## PAGE EXCERPT

——————

In certain aspects of the coating, the binder comprises an acrylic elastomer, resin, silicone, butyl rubber, styrenated acrylic elastomers, or polyurethane. In certain aspects, the coating contains one or more additional components, such as but not limited to, those shown in the representative coating formulation in Table 2. One of ordinary skill in the art will know various coating formulations and/or other components of coatings that may be incorporated into the coating compositions of this disclosure. In certain aspects, the coating contains additives such as dispersants, defoamers, mildewcides, and surfactants. In certain aspects, the coating comprises a pigment that is not the TCP multifunctional additive. In certain aspects, the pigment that is not the TCP multifunctional additive is an infrared reflective heavy metal pigment. For example, in certain aspects, the pigment that is not the TCP multifunctional additive is chromium oxide or iron oxide. In certain aspects, the pigment that is not the TCP multifunctional additive is titanium dioxide (TiO₂).

——————

## JOBS
**1.** Do these statements agree with the coating passage above? For each, answer yes or no and quote the deciding words.
(a) Butyl rubber is one option for the binder.
(b) Defoamers and mildewcides are among the additives the coating may contain.
(c) Titanium dioxide is named as the TCP multifunctional additive.
**2.** Could you pick up the coating passage after its last sentence and carry it on?

## SUPPLIED DATA
——————

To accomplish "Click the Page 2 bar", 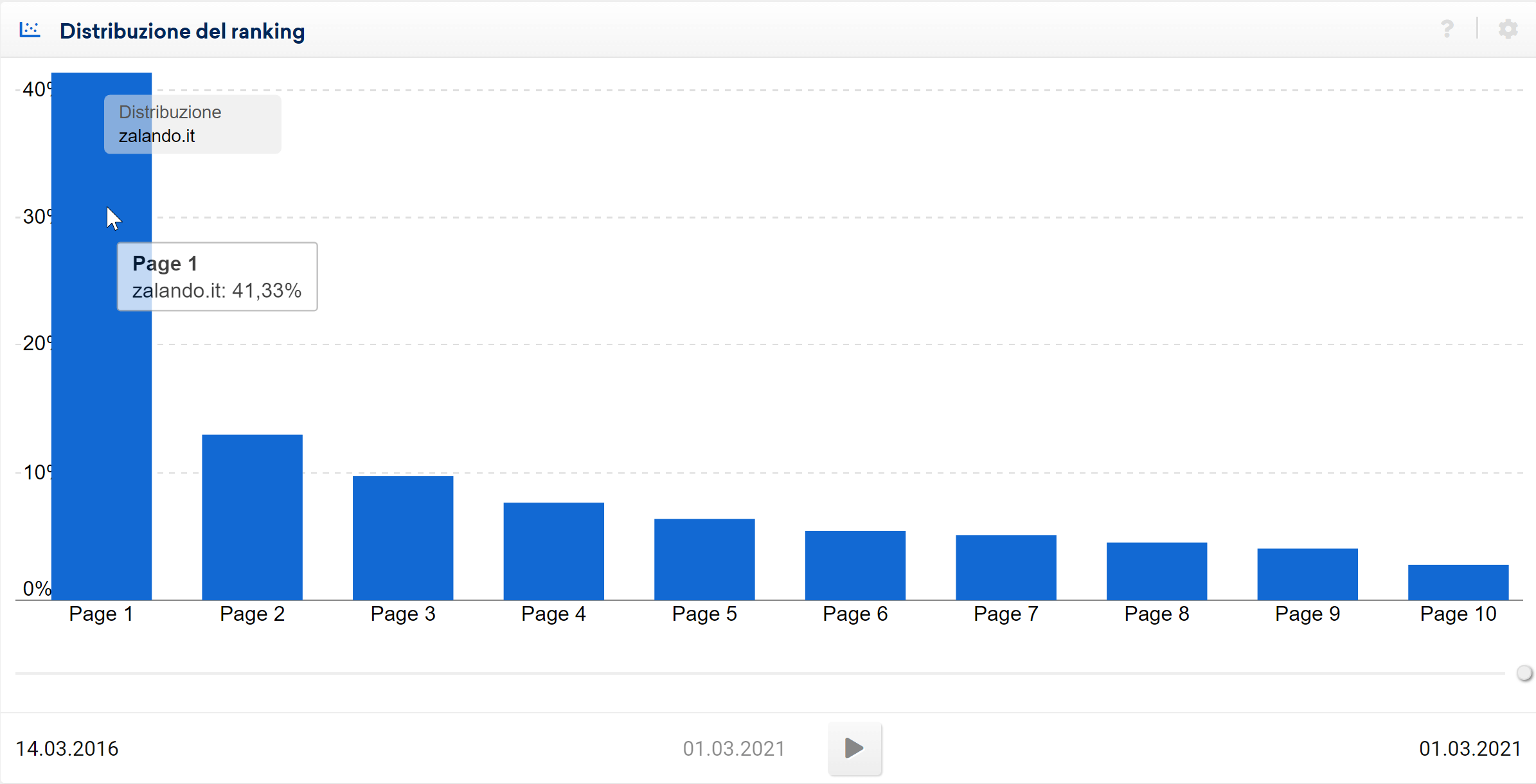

——————

## RESULTS FOR EACH TASK
**1.**
(a) Yes: "the binder comprises an acrylic elastomer, resin, silicone, butyl rubber, styrenated acrylic elastomers, or polyurethane."
(b) Yes: "the coating contains additives such as dispersants, defoamers, mildewcides, and surfactants."
(c) No: "the pigment that is not the TCP multifunctional additive is titanium dioxide (TiO₂)."

**2.**
In certain aspects, the coating is an elastomeric roof coating (ERC). For example, in certain aspects, the coating is a white elastomeric roof coating. In certain other aspects, the coating is a colored elastomeric roof coating. In certain aspects, the ERC is can be applied/is applied to a low-slope roof. In certain aspects, the ERC is can be applied/is applied to a high-slope roof. Additional/more specific uses and properties of any of the above coatings are described in more detail below.

Method of Producing a Coating

Also provided for herein is a method of producing a solar reflective coating. In certain aspects, the method comprises incorporating an anhydrous TCP multifunctional additive as disclosed anywhere herein into the coating's formula.

Method of Producing a Coating

Also provided for herein is a method of improving the performance of a coating. In certain aspects, the method comprises incorporating an anhydrous TCP multifunctional additive as disclosed anywhere herein into the coating's formulation.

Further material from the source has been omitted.